Australia might have injected the greatest possible substance into his already stratospheric reputation with a resounding Epsom Derby victory but even earning a spot on racing’s most famous roll of honour may yet assure the colt mere footnote status in Aidan O’Brien’s remorseless statistical rewrite of racing history.
Never before in the Derby’s 234-year history has a trainer won this most coveted classic three years in a row but there doesn’t appear to be a horizon to O’Brien’s record-breaking capacity and he produced the horse he reckons the best he’s ever had to change that statistic with aplomb.
Australia is O'Brien's fifth Epsom Derby winner in 14 years. His Ballydoyle predecessor Vincent O'Brien saddled six in just over two decades. The record of seven is held by Fred Darling in the first half of the last century and John Porter and Robert Robson in the 18th century.
Already in possession of a record 30 Irish Classics, O’Brien garnered his 21st British classic on Saturday, five more than MV O’Brien, and just four behind legendary figure
. It’s a CV that beggars belief – and O’Brien is only 44.
Only he can know the stresses of steering the world’s most powerful bloodstock operation on to the world’s racetracks. But this most focused of men doesn’t appear to be wilting under the pressure, even contributing a dynasty of his own in addition to the succession supplied to Coolmore.
Just three hours after Joseph O’Brien plotted a course around Epsom, his 18-year-old sister Ana secured a more modest €7,500 handicap at Limerick, a seventh career win.
Her 21-year-old brother again showcased a priceless ability to get it right when it counts by steering his father’s 11 to 8 favourite to a resounding defeat of Kingston Hill on Saturday and his capacity to maintain a 6ft frame under nine stone, while handling the expectation around him, is near-miraculous.
By definition, though, the jockey’s future in the saddle can hardly be gauged in the long term. Age might bring wisdom but it’s usually a weighty virtue.
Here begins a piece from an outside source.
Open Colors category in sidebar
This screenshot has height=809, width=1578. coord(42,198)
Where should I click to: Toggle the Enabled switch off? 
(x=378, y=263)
But there doesn’t appear to be any obvious obstacle to O’Brien snr’s ability to continue to dominate European racing far into the future.
With Coolmore in possession of the world’s most valuable stallion, Galileo, and now one of his most illustrious sons, not to mention a seemingly near-limitless capacity to produce the best bred, most valuable material, it could boil down to Aidan O’Brien’s desire to keep doing what he does.
Since he remains in thrall to the business of extracting the most out of the string of horses put in his care by John Magnier, and insists on how privileged he feels to be in such a position, there is no knowing the eventual scale of success O’Brien can reach. History is on the hoof in front of us.
What Australia’s ultimate history will be may be easier to predict. All four of his trainer’s previous Epsom heroes proceeded to the Irish Derby with only Ruler of the World failing to bring up the double last year. But this product of a dual-Derby and double-Oaks winner looks in another league again, one that possibly brings other options.
Joseph O’Brien described Australia as a “special horse” and said he would have no concerns about dropping him back in trip if needed, even to a mile.
“He’s got a serious amount of pace, definitely seven-furlong pace. I travelled as well as anything in the Guineas and I was cantering throughout the whole race [Epsom] . . . He’s very uncomplicated,” he said.
Kingston Hill was the one to test Australia. His trainer Roger Varian said the Irish Derby is under consideration.
The Curragh Classic just happens to have been won 10 times by a certain AP O’Brien, however, including a mind-boggling seven-in-a-row prior to last year. Judged by that, a hat-trick might not even seem much to get excited about.